| Exercícios propostos |
1. Resuma em duas frases o trecho sobre identidade e blackface.
2. Liste os locais de onde, segundo o trecho sobre identidade e blackface, provém a grande maioria dos membros do Afroféminas.

Uma ativista da associação, Silvia Agüero Fernández , inicia uma coluna combativa contra o filme de Echevarría com uma citação do islamita Sirin Adlbi Sibai, que pede que se fale "contra o colonialismo" "com a voz dos silenciados, insha'a Allah". O texto está publicado no site do Afroféminas, grupo espanhol que fez negócio reivindicando identidades "decoloniais": ao lado da afro-reflexão sobre o racismo de empresas que vendem xampu para cabelos cacheados para adaptar o cabelo afro ao padrão euro-branco, vem a sugestão de afroconsumo e a loja online com sabonetes de empresas de propriedade de negros (fabricados na Holanda), além de oficinas de desconstrução em tom decolonial para identificar músicas que parecem negras, mas não são , para não se deleitar com sons racistas. O Afroféminas não tem muita pegada africana — a grande maioria de seus membros é do Caribe, Venezuela, Colômbia e Brasil — mas reivindica direitos autorais sobre o rótulo geográfico. Para eles, uma mulher norte-africana, nascida e criada no continente africano, mas com cabelos lisos, não pode contestar os valores "afro". A reserva proibida de identidade, neste caso, é cercada por uma cerca de arame farpado ondulado.

Certos "coletivos" concordam em negar aos outros o direito de expressar uma opinião sobre eles. A identidade é uma reserva proibida

Eles estão mais avançados na França: o Conselho Representativo das Associações Negras (CRAN), que se reúne regularmente com altos funcionários do governo, tem uma campanha contra o blackface : descreve qualquer tentativa de "brancos" de usar maquiagem ou se disfarçar de "negros" como uma "prática racista, decorrente da escravidão colonialista, um crime contra a humanidade", um crime de racismo, que, segundo ele, é punível por lei. E essa patente é retroativa por séculos: em 2019, o CRAN conseguiu impedir, por meio de um boicote, uma apresentação da peça Os Suplicantes, do dramaturgo grego Ésquilo (século V a.C.), na Sorbonne. Porque o papel das mulheres de pele escura vindas do Egito era interpretado por atrizes brancas , maquiadas para a ocasião ou usando máscaras. E isso também é blackface , racista e "afrofóbico", decidiu o CRAN; É mais: é "propaganda colonial".

Muito poderia ser discutido sobre se a diferença de pele entre gregos e egípcios há 2.500 anos era visível o suficiente para ser enfatizada no palco — a peça descreve os suplicantes como "uma raça escura e bronzeada" —, mas esse não era o debate. Pelo contrário: nos Estados Unidos, houve até mesmo uma demanda para pintar o faraó Tutancâmon mais preto , porque com uma pele semelhante à de um egípcio moderno, ele não parecia "africano" o suficiente. Não basta ser da África, é preciso também parecer africano. Caso contrário, não há direito de cobrar royalties sobre a negritude.

| Registros listados |
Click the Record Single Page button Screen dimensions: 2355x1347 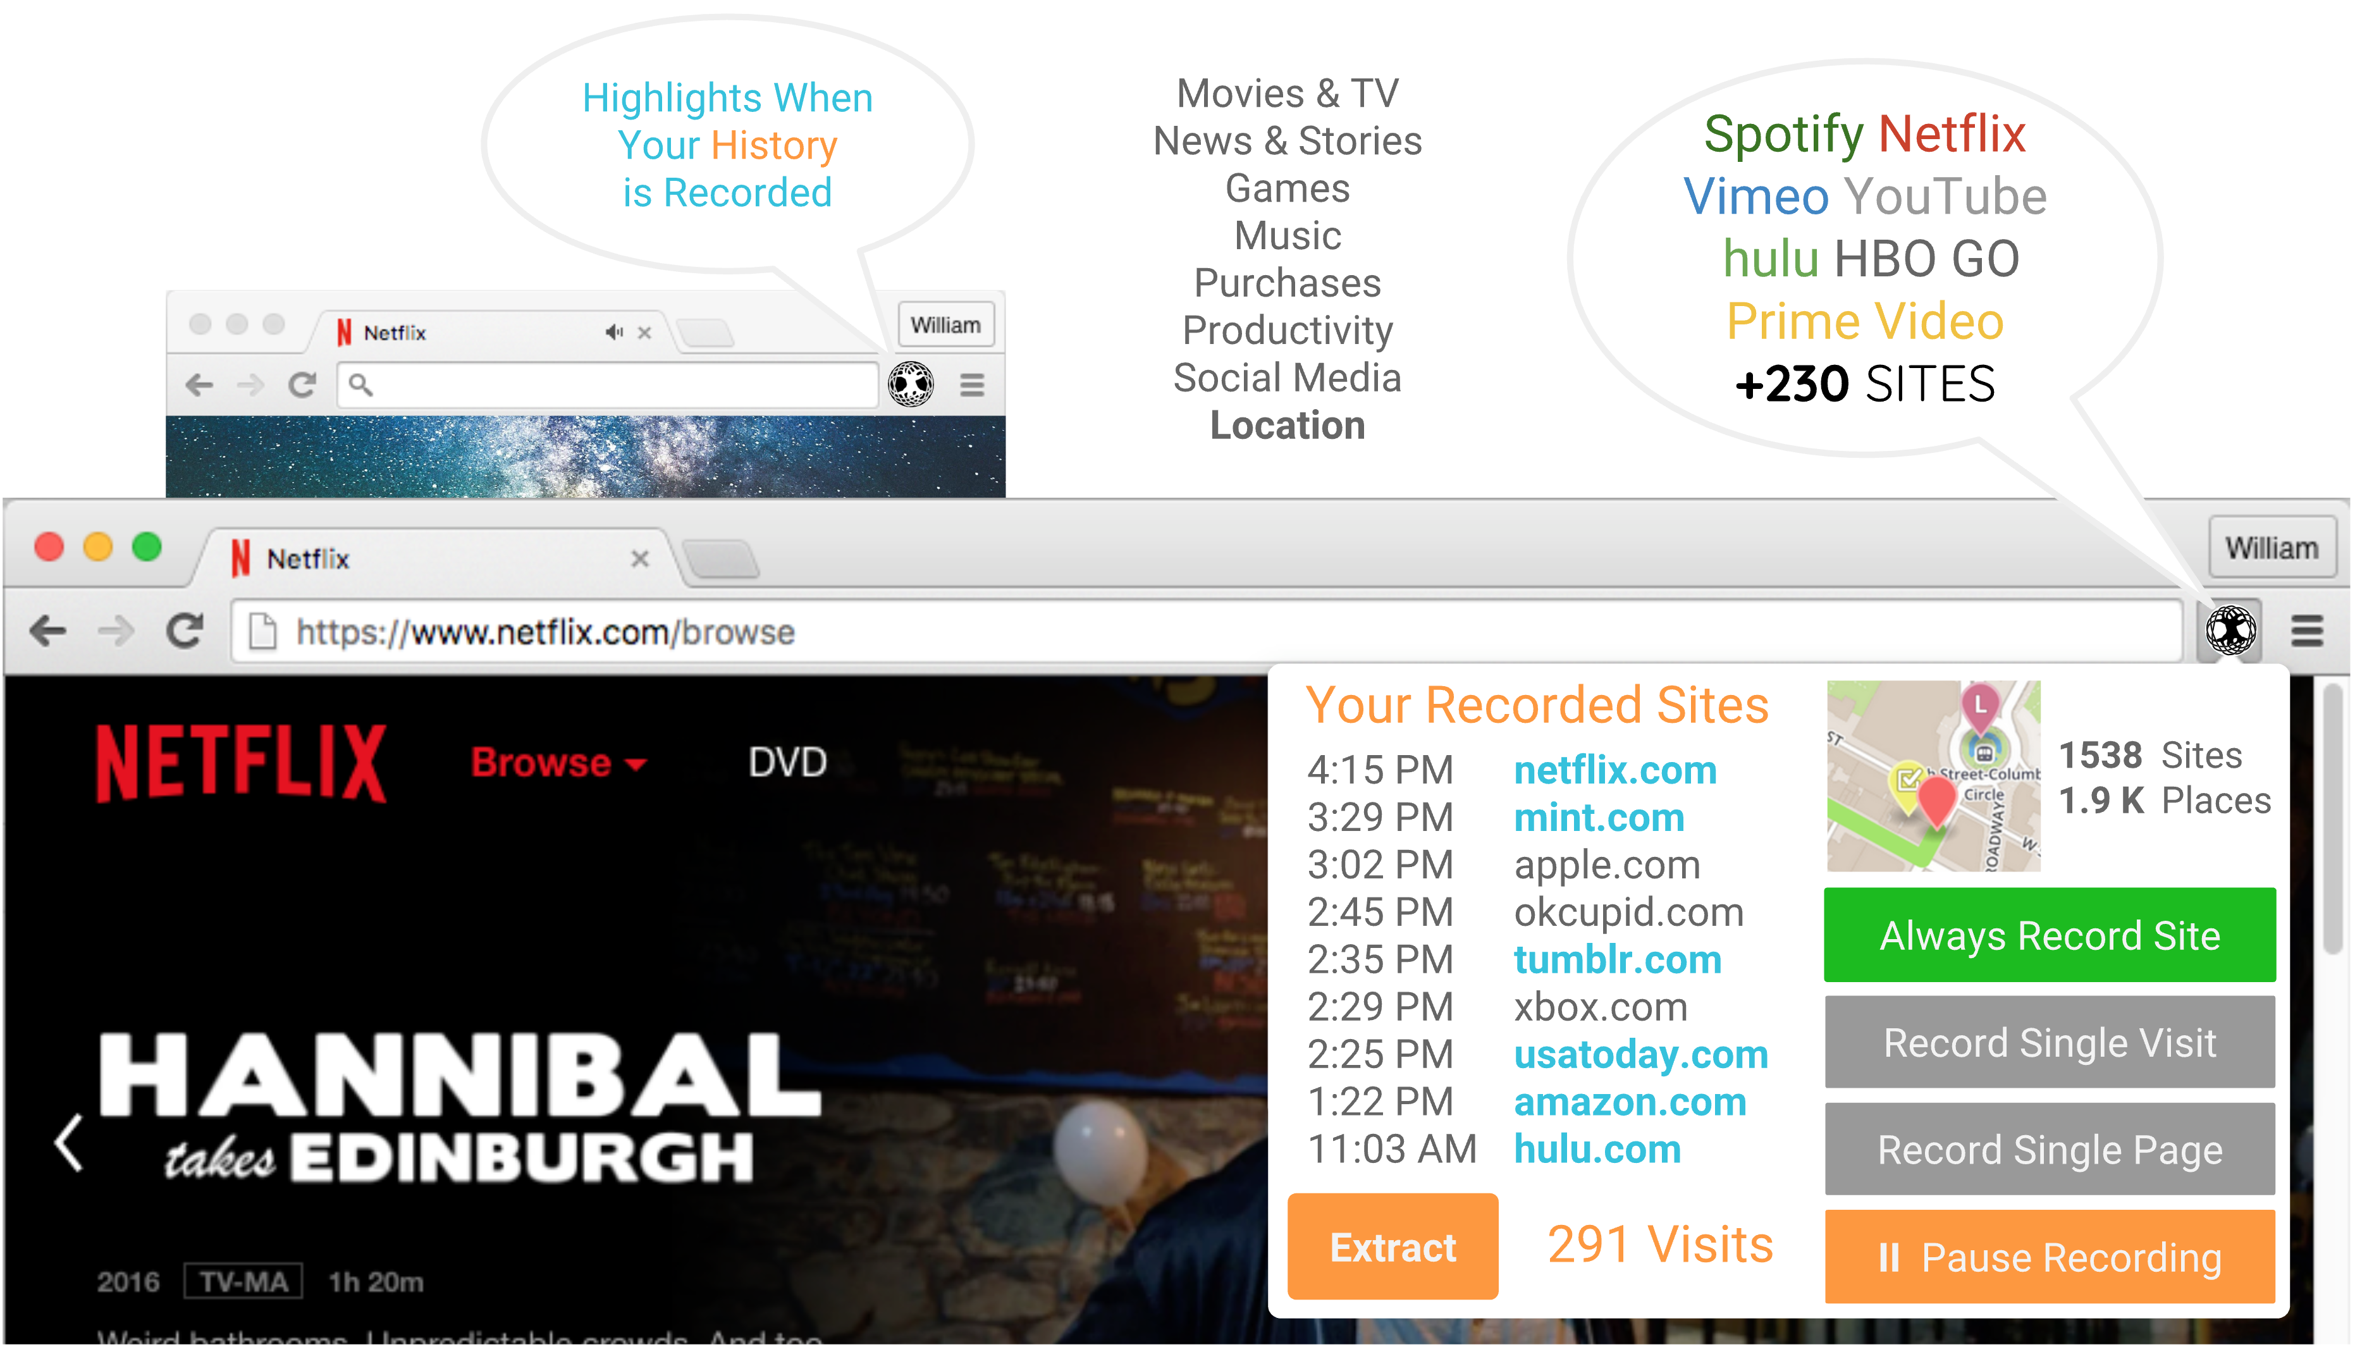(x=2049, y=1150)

...

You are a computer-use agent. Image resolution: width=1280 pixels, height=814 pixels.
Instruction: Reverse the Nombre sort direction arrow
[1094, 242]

* * *

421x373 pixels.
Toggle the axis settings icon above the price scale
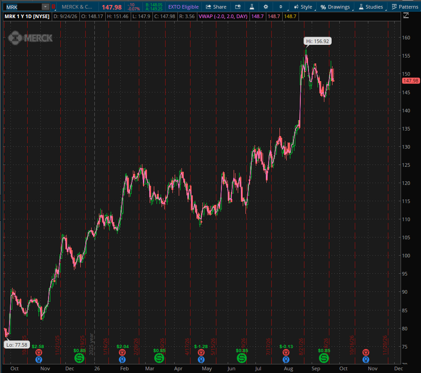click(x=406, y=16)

| Exercício resolvido |
1. O grupo espanhol Afroféminas, cuja grande maioria dos membros é do Caribe, Venezuela, Colômbia e Brasil, reivindica direitos autorais sobre o rótulo "afro" e nega a uma mulher norte-africana de cabelos lisos o direito de contestar esses valores. Na França, o CRAN trata o blackface como crime de racismo e, em 2019, impediu por boicote uma apresentação de Os Suplicantes, de Ésquilo, na Sorbonne, porque atrizes brancas maquiadas ou com máscaras interpretavam mulheres de pele escura vindas do Egito.

2. Caribe, Venezuela, Colômbia e Brasil.